* **TAREFAS**
1 – Transcreva literalmente, do texto sobre o poema de César Vallejo, o trecho que vai de "O falante dirige-se" até "J.A.R. – H.C.".
2 – No texto sobre o poema de César Vallejo, que versículo bíblico é citado e o que ele diz?
3 – Dê continuidade ao texto sobre o poema “Los Dados Eternos”, de César Vallejo, a partir do ponto em que ele termina.

Alpes Literários

Alpes Literários

Subtítulo

UM PASSEIO PELOS ALPES LITERÁRIOS

domingo, 20 de março de 2022

César Vallejo - Os Dados Eternos

O falante dirige-se a Deus, repassando-lhe reclamos diante das injustiças que assolam o ser humano, dos sofrimentos a que este está exposto – e não só os do corpo, como também os da alma –, corolário de seu jogo de dados sobre a criação, sem manifestação de quaisquer sentimentos – possivelmente de comiseração em razão de tais provações –, por parte da Suprema Potestade.

 

Tanta é a angústia revelada por Vallejo diante dessa distinção entre a nossa natureza e a de Deus, que acaba por mortificar-se à maneira de um condenado, revelando-lhe a concepção pessimista e trágica da vida, muito embora, por mais paradoxal que isso possa parecer, com o potencial para revelar o divino no próprio homem, mediante as suas fraquezas, assim como o afirma o Apóstolo Paulo em (2 Co 12:10): “Pois, quando sou fraco é que sou forte”!

 

J.A.R. – H.C.

 

César Vallejo

(1892-1938)

 

Los Dados Eternos

 

Para Manuel González Prada esta emoción bravia y

selecta, una de las que, con más entusiasmo, me ha

aplaudido el gran maestro.

* **DADOS FORNECIDOS**
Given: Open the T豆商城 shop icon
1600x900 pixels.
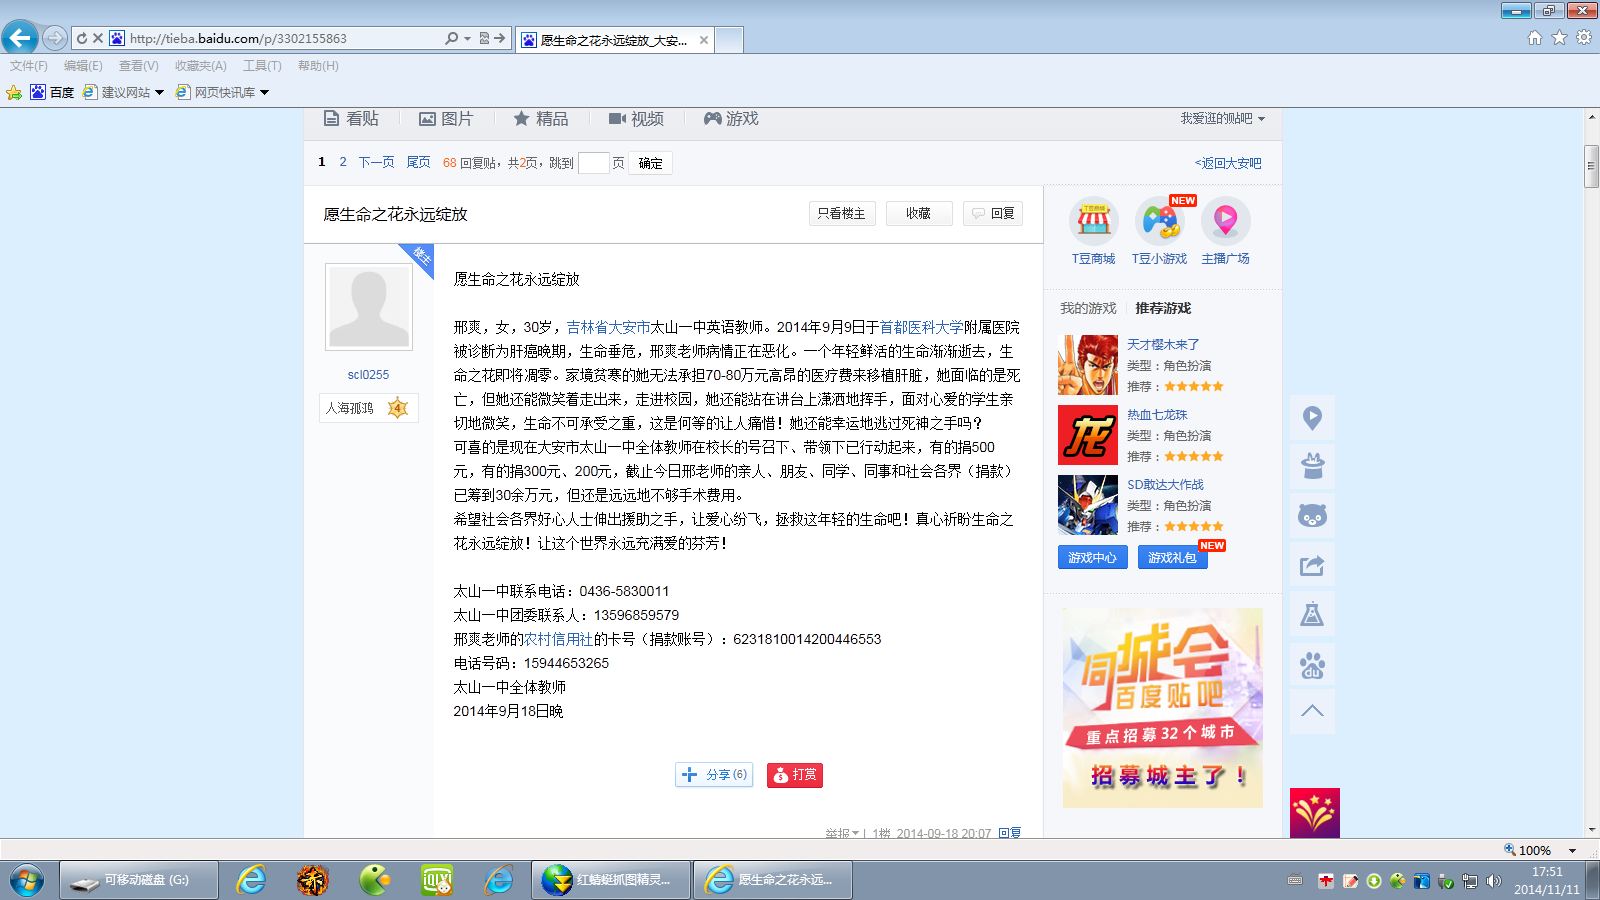Looking at the screenshot, I should pos(1093,221).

* **RESPOSTAS DAS TAREFAS**
1 –
O falante dirige-se a Deus, repassando-lhe reclamos diante das injustiças que assolam o ser humano, dos sofrimentos a que este está exposto – e não só os do corpo, como também os da alma –, corolário de seu jogo de dados sobre a criação, sem manifestação de quaisquer sentimentos – possivelmente de comiseração em razão de tais provações –, por parte da Suprema Potestade.

 

Tanta é a angústia revelada por Vallejo diante dessa distinção entre a nossa natureza e a de Deus, que acaba por mortificar-se à maneira de um condenado, revelando-lhe a concepção pessimista e trágica da vida, muito embora, por mais paradoxal que isso possa parecer, com o potencial para revelar o divino no próprio homem, mediante as suas fraquezas, assim como o afirma o Apóstolo Paulo em (2 Co 12:10): “Pois, quando sou fraco é que sou forte”!

 

J.A.R. – H.C.

2 – O versículo 2 Co 12:10, que diz: “Pois, quando sou fraco é que sou forte”.

3 –
Dios mío, estoy llorando el ser que vivo;

me pesa haber tomádote tu pan;

pero este pobre barro pensativo

no es costra fermentada en tu costado:

tú no tienes Marías que se van!

 

Dios mío, si tú hubieras sido hombre,

hoy supieras ser Dios;

pero tú, que estuviste siempre bien,

no sientes nada de tu creación.

Y el hombre sí te sufre: el Dios es él!

 

Hoy que en mis ojos brujos hay candelas,

como en un condenado,

Dios mío, prenderás todas tus velas,

y jugaremos con el viejo dado...

Talvez ¡oh jugador! al dar la suerte

del universo todo,

surgirán las ojeras de la Muerte,

como dos ases fúnebres de lodo.

 

Dios mío, y esta noche sorda, oscura,

ya no podrás jugar, porque la Tierra

es un dado roído y ya redondo

a fuerza de rodar a la aventura,

que no puede parar sino en un hueco,

en el hueco de inmensa sepultura.

 

En: “Los Heraldos Negros” (1918)

 

Os Jogadores de Dados

(Georges de La Tour: pintor francês)

 

Os Dados Eternos

 

Deus meu, estou a chorar o ser que vivo;

pesa-me ter tomado já teu pão;

mas este pobre barro pensativo

não é crosta fermentada no teu lado:

tu não possuis Marias que se vão!

 

Deus meu, se tivesses sido homem,

saberias ser Deus hoje;

mas tu, que procedeste sempre bem,

nada sentes da tua criação.

E por ti o homem sofre: o Deus é ele!

 

Hoje que em meus olhos bruxos há candeias

como num condenado,

Deus meu, acenderás as tuas velas

e jogaremos com o velho dado...

Talvez, oh jogador!, ao dar a sorte

do universo todo,

ante nós surjam as olheiras da Morte

como duas asas fúnebres de lodo.

 

Deus meu, e esta noite surda, escura,

não poderás jogar, pois toda a Terra

é um dado roído e já redondo

por tanto ter rolado à aventura,

e que não para a não ser num vazio,

no vazio de uma imensa sepultura.

 

Em: “Os Arautos Negros” (1918)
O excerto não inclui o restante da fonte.